SCENARIOS-US mulls calling China currency manipulator
WASHINGTON, Oct 14 (Reuters) - The Obama administration is due to say on Friday whether it believes China manipulates its currency for an unfair trade advantage, a decision that could sour ties between the world's two biggest economies.
The Treasury Department is required by law to issue twice-yearly reports on the currency practices of the major U.S. trading partners by Oct. 15 and April 15 each year.
The U.S.-China Business Council said on Thursday it had heard from the Obama administration the latest report would be released on Friday, even though it is often delayed.
The last report was not issued until July 8, more than two months late.
The following are three options the administration could pursue and a look at the potential implications of each:
TREASURY DOES NOT LABEL CHINA A MANIPULATOR - PROBABLE
If the administration declines to label China a currency manipulator for the fourth time since Obama took office, it may keep an uneasy peace with Beijing at a time when financial markets are worried about trade and currency tensions.
But giving China another pass also risks making Obama look impotent on an issue he says is a real concern just as his fellow Democrats head into congressional mid-term elections on Nov. 2. Voter worries on the economy could shift control of the House of Representatives to Republicans.
The U.S. House has already passed a bill penalizing the imports of countries whose currencies are fundamentally undervalued. Declining to name China a currency manipulatorcould discourage the U.S. Senate from acting on its own currency bill by sending a signal that Obama is unlikely to sign the legislation, despite calling China a currency manipulator on the 2008 presidential campaign trail.
U.S. Treasury Secretary Timothy Geithner told lawmakers last month that citing China for currency manipulation would only have the effect of triggering consultations with Beijing. He noted the United States was already pursuing the issue bilaterally and through the International Monetary Fund.
However, many detected a change in Geithner's tone last week when he complained that China's behavior was discouraging other countries from allowing their currencies to appreciate. That has added uncertainty to the pending decision.
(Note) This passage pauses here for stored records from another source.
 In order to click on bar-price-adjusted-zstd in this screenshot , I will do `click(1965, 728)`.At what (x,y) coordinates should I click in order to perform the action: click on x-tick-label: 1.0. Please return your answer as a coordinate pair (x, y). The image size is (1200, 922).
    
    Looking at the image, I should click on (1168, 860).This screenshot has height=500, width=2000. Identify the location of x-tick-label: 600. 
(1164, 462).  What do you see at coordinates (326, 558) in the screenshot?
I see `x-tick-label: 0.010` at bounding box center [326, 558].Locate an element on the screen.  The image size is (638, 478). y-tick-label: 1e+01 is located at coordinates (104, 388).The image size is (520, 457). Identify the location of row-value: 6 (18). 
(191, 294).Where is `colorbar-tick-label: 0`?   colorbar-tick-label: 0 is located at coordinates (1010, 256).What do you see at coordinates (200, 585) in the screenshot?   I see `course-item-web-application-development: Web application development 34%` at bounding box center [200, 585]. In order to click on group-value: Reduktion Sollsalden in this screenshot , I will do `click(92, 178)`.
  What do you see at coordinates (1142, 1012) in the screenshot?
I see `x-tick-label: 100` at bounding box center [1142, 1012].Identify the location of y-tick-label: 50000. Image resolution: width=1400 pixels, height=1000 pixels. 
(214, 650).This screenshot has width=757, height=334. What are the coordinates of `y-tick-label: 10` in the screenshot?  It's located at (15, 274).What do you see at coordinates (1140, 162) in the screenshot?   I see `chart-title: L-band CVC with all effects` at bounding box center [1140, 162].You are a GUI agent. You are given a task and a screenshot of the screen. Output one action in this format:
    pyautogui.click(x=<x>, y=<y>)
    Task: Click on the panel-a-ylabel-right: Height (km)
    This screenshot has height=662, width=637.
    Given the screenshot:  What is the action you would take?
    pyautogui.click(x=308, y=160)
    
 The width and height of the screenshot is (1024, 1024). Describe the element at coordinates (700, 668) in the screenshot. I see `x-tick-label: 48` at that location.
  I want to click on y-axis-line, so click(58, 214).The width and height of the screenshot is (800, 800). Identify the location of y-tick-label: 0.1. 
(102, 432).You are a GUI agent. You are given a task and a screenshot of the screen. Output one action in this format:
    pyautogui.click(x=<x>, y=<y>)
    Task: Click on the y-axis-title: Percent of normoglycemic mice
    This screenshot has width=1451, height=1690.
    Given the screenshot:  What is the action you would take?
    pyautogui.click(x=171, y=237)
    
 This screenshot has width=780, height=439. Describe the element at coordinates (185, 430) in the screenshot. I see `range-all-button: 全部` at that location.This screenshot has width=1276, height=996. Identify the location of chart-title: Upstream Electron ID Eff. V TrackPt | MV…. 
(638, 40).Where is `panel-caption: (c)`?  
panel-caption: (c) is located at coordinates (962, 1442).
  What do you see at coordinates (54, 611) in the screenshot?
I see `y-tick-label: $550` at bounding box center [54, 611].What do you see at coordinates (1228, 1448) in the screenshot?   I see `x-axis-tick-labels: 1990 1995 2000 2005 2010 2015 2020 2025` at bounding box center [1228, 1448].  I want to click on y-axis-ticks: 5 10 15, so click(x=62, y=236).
If the U.S. government holds off in naming China a currency manipulator, this should be a green light for continued selling of the U.S. dollar and buying of Asian currencies as investors breath a sigh of relief over the avoidance of a dispute between the United States and one of its main creditors.
TREASURY DELAYS THE REPORT - POSSIBLE
Geithner could delay the report, an option he used in April to give China more time to act on its own and something the administration of former President George W. Bush did several times when big international meetings were looming.
The upcoming G20 meetings on Oct. 22 and in November in South Korea provide a ready excuse, although it would be unusual for Treasury to announce a delay with so little time left before the report is due. For example, Geithner announced on April 3 that the report due on April 15 would be delayed until after Group of 20 meetings in June.
This option would buy the administration time to see what China will do. The yuan has risen about 2.5 percent since China depegged its currency on June 19 this year. If it continues to rise, Geithner may be able to argue to Congress that Beijing is committed to reform.
Geithner could argue that an extended delay -- perhaps to the end of the year -- would allow time for the administration to better assess China's progress. It also would put the onus on the Senate to decide whether to act or not.
If lawmakers return from the election and let the House bill die, as it will if the Senate does not pass it by the end of the year, the White House could say Congress had a chance to act on the issue but decided against it and it could take pressure off the administration to label China a manipulator.
A delay in the release of the report would be neutral to negative for the U.S. dollar because this would suggest that the U.S. government may be expecting an agreement for a stronger Chinese currency at the upcoming G20 meeting.
TREASURY LABELS CHINA A CURRENCY MANIPULATOR - UNLIKELY
Judging from the past, this is the least likely option. The Treasury Department has not named any country a currency manipulator since July 1994 when the administration of President Bill Clinton cited China.
However, President Barack Obama's administration has stepped up pressure on China in recent weeks to speed up appreciation of the yuan currency. The Treasury has focused its efforts on working with other Group of 20 nations.
If Washington labels China a currency manipulator, Beijing may consider the move a provocation and put at risk the chances of cooperation on the issue at a G20 finance ministers meeting next weekon and a leaders summit in Seoul on Nov. 11.
It could encourage the U.S. Senate to follow the House of Representatives and pass legislation to penalize imports from countries with fundamentally undervalued currencies when lawmakers return in mid-November from an election break.
The U.S. dollar and Japanese yen are expected to rise if the Treasury labels China a currency manipulator as this scenario is viewed as negative for risk appetite. Normally the prospect of the United States upsetting China, one of its largest creditors, would be negative for the dollar. However, The dollar and yen have tended to strengthen when investors become concerned about the outlook for global growth.